The quality of housing on the four farms in the feasibility study were of a similar standard, with the follow-on project collecting data from farms with a variety of housing qualities to better understand these correlations.
Despite the variations observed in sensor data for housed and pasture-based animals in this study, it was still possible to predict an animal’s mood as being positive or negative with 61% accuracy, based on sensor data alone from 4 farms, regardless of location. This suggests that it is possible to use data from sensors already being used on farm for management purposes to understand more about the level of positive cow welfare in an automated way.
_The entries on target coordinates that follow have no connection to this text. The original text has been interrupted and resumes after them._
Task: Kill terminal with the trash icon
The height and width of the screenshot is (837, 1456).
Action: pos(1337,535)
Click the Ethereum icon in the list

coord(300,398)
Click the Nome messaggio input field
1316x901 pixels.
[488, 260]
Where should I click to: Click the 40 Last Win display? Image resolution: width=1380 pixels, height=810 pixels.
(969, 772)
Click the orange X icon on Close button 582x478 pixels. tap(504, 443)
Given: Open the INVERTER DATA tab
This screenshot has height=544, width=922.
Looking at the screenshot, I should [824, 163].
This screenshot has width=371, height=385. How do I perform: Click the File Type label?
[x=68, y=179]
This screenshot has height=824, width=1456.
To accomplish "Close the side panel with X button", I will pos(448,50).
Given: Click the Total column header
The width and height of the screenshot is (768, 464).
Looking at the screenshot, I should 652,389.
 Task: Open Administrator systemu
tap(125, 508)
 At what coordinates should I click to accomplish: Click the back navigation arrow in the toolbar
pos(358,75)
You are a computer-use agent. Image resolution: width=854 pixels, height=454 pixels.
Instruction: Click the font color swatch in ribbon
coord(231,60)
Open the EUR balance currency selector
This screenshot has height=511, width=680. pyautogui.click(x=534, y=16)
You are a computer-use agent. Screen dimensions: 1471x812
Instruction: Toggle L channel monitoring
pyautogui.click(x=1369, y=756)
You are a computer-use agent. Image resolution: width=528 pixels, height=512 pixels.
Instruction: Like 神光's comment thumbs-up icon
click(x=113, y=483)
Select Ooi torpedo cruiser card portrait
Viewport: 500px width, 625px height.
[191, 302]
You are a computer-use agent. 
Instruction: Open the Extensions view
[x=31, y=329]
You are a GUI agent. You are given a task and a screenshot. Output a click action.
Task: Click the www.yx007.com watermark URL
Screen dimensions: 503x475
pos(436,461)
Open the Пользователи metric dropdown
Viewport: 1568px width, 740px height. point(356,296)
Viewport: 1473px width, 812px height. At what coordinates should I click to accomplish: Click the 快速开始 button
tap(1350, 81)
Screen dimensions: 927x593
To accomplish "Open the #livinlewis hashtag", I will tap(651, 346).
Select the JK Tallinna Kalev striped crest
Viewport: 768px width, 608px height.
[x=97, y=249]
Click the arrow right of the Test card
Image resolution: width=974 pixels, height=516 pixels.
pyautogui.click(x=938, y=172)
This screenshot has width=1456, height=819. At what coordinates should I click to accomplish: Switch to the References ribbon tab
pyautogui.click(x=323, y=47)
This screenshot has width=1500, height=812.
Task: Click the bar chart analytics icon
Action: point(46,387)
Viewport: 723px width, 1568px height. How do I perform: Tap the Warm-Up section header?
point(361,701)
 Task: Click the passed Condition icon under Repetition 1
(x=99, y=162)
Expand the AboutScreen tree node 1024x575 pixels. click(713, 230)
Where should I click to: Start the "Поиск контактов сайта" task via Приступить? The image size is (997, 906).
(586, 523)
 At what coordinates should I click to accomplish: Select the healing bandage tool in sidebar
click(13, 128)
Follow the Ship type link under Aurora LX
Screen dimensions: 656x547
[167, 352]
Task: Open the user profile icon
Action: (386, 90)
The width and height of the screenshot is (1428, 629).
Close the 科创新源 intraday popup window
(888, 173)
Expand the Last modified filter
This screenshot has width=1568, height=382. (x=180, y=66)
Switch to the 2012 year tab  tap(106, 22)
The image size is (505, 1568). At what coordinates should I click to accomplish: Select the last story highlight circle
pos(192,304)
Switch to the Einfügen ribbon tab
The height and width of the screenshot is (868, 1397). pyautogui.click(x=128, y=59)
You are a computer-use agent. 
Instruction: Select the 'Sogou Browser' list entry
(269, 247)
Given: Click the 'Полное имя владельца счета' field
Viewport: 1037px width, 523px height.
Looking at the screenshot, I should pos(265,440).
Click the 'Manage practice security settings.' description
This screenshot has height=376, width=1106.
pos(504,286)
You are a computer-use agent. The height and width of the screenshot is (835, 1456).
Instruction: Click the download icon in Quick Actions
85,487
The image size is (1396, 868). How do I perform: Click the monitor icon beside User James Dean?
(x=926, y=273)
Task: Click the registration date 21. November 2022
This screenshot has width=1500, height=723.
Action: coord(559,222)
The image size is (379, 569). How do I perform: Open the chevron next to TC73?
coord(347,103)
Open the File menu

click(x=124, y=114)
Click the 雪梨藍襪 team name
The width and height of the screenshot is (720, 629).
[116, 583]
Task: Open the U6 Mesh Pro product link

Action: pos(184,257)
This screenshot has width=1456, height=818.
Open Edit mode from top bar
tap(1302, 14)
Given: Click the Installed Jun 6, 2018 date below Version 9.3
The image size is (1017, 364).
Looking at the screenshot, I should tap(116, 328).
Analysis and interpretation of data collected as part of the follow-on project is ongoing.
The impact
Focusing on positive mood indicators allows farmers to move away from the outdated “lack of negative” aspects of animal welfare which are standard in many assurance schemes. Assurance and processor welfare schemes could be updated to incorporate sensor data collected on farms as a proxy for positive welfare. This would provide an objective understanding of welfare levels on farm, removing any consumer doubt. Utilizing technologies that are already in use for other aspects of management can reduce labor and time demand on farmers, allowing more time to be allocated to other important tasks. Furthermore increased assessment frequency would be possible to make assurance schemes more reliable.
Information on the behavior and welfare of a farmer’s herd will help them to make better informed management decisions for their cows. Cows with improved welfare tend to have improved health, saving on costs associated with disease and injury, as well as supporting higher milk production, making a farm more financially resilient.
An indirect added benefit of this improved welfare, health, and production is reduced inputs into the farm system, overall lowering costs and carbon emissions per unit of milk produced.
There were limitations to this research, especially as there was only one commercial company who could provide sufficient data for analysis. Engaging with industry on these findings may help to encourage technology companies to collaborate with researchers to help add value to the PLF tools they provide. Demonstration of additional benefits of PLF tools, such as increased welfare monitoring or reduction of carbon footprint from improved fertility, health, and management could further increase uptake of these technologies particularly if an improved return on investment is demonstrated.
The future
Giving farmers a tool to better manage their business, processors the ability to positively promote UK dairy, and providing confidence to the consumer all help to improve resilience in the UK dairy industry.
It gives PFL technology providers the opportunity to extend the usefulness of their products/services, increasing competitiveness and potential uptake.